Чудесный вечер. Много смеха во время послеобеденного кофе. Шампанское. Ликер моей собственной выдумки. Из японского зонтика сооружается лампа.
"А где-то далеко, на острове Готланд…"
26 февраля, суббота
В прошлом году в этот день я лежала на диване больная и слушала пьесу Клоделя: "Annonce faite à Marie". Голос, однако, звучал все время – где-то очень глубоко, во мне. В прошлом году – в этот день – я написала на календарном листке "Не убий".
И через минуту: "…но с перерывом…"
Нет. Нет. Нет. Смерти с перерывом не бывает. Все умирают один раз – и навсегда. Если же бывает возрождение – или даже Воскресение, то умершее возрождается – или даже воскресает – уже другим. Это то же самое и не то же самое.
Воскресший Лазарь был тот же и не тот.
Март, 1-е, вторник
После очень тяжелого дня в большом одиночестве, когда были пройдены все ступеньки.
19 марта, суббота
Восточные ветры опустошительны. Очень трудное настроение и состояние.
Думаю о том, что из меня бы вышла незаурядная актриса.
Чтение: о Дизраэли, английские уголовные романы, "Лже-Нерон" Фейхтвангера. Читаю много и, читая, отмечаю, что я читаю, что это книга, что чтением занята именно я.
Март, 31-е, четверг
Улицы. Нева. Я живу в моем городе. Это мой город. Я здорова. Я больна. Круги моей жизни сошли с ума. Окружности их лопнули. Резко изменились скорости и пространства. Произошли механические и геометрические катастрофы. Я очень спокойна. Я очень много улыбаюсь. Я подхватываю обломки крушений и быстро (с закрытыми глазами) строю новые круги. Ведь жить надо. Мне жить надо, а не кому-то другому. Вот – строю, строю…
Май, 28, суббота
Дождь. Холодно. Весна в этом году поздняя и не теплая. На днях в Павловском парке смотрела на еще голые ветви дубов и лип. Трава молодая, легкая; в ней – ветреница. Цветет черемуха. Если долго лежать на спине и смотреть в небо, то за голубым ясно видится черное. И это черное очень близко. Но замечают его близость немногие. Лучше верить в вечность лазури: проще.

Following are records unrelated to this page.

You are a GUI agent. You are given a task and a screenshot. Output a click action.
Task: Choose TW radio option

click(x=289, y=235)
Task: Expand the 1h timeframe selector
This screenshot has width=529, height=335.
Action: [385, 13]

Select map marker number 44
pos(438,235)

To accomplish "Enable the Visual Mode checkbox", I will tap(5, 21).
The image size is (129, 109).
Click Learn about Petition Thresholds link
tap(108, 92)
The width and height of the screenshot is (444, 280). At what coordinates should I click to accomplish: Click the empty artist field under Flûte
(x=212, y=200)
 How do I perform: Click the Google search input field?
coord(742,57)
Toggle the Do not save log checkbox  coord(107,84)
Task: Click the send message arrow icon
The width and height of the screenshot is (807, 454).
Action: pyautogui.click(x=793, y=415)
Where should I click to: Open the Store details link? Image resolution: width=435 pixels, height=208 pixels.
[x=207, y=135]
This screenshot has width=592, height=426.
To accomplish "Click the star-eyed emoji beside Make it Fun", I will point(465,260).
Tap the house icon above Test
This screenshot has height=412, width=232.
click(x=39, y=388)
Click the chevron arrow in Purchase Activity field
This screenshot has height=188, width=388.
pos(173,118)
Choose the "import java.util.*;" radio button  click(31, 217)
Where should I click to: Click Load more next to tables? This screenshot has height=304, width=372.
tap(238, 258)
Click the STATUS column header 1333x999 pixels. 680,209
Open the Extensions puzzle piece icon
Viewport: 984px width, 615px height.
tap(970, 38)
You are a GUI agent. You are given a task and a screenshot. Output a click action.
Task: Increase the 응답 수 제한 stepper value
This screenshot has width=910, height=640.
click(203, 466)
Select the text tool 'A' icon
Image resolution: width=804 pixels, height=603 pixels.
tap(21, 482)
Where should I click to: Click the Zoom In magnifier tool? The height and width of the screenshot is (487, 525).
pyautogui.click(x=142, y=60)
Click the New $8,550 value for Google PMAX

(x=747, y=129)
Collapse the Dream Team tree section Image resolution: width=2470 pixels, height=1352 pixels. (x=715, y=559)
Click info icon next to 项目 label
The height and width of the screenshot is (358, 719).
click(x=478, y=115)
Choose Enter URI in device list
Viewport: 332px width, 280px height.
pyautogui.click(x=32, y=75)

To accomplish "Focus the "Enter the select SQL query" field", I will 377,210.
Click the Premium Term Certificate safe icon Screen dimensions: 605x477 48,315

Если бы писать каждый день – и обо всем… Какая интересная получилась бы книга. И сколько проклятий рухнуло бы на ее автора… А какой-нибудь умный Фрейд приступил бы к изучению его личности "по данным собственноручных записей и свидетельских показаний".
Получился бы забавный винегрет!
Радуюсь новой любви в моей жизни – к Маяковскому. Портрет его на письменном столе. Смотрю на него, улыбаюсь – понимаем друг друга. Ненависть, товарищ? Ненависть. Ну, что ж… Таланту любви цвести не время.
Май, 29-го.
Утром – прекрасные большие слова. Слушая, думаю:
"Мое, мое… мой… моя…"
Потом диспансер. Рентгены, требования анализов, растерянность врачей. Мне весело и все равно.
Врач: "Каждому человеку дается материала на одну жизнь. Некоторые получают больше, но это исключения. Вам же вообще дано меньше, чем на одну жизнь. Почему же вы живете так, словно у вас запаса хватит на пять жизней? Вы растрачиваетесь и сгораете".
Растрачиваю? Сгораю? Пусть. Мне все равно.
Июнь, 6-го, понедельник
Прекрасная погода. Букинисты. Выставка грузинского искусства.
Июль, 5-го, вторник
Город Пушкин. Дождь. Аллеи Александровского парка. Гнедич. Розовое варьете. Разговоры о Гумилеве, о Мартине Лютере, об итальянском Возрождении и о мистификации. Совсем как в прошлом году. Но это не прошлый год. Это – сегодня.
В теле – глухая боль и глухая радость.
Распятая птица.
Ночью – красный месяц, исчезающий в туманах страшных гнилых испарений.
Вся моя жизнь – как марево.
11 июля, понедельник
День, в котором было очень много роз и очень много солнца. Все-таки раздвоенность – "а" переживает, "в" наблюдает, "с" оценивает, причем и "а", и "в", и "с" – одно и то же лицо.
И переживания, и наблюдения, и оценки очень интересны, но в разных планах.
Чтение книги Шадурна "Vasco". Много любопытного и наводящего, но и только. Глубинную личность нужно искать не здесь. Это за семью замками.
Иногда страшно: а вдруг глубинной личности вовсе и нет? Только блестки на поверхности, кривые отражения, романтика, поза, рыцарский шлем – и мое собственное воображение?
Ну, что ж. Трезвость – дело хорошее.
Юмор, шутки, зубоскальство, изысканность остроумия. Светящийся экран (не надо говорить, не надо спрашивать, не надо анализировать).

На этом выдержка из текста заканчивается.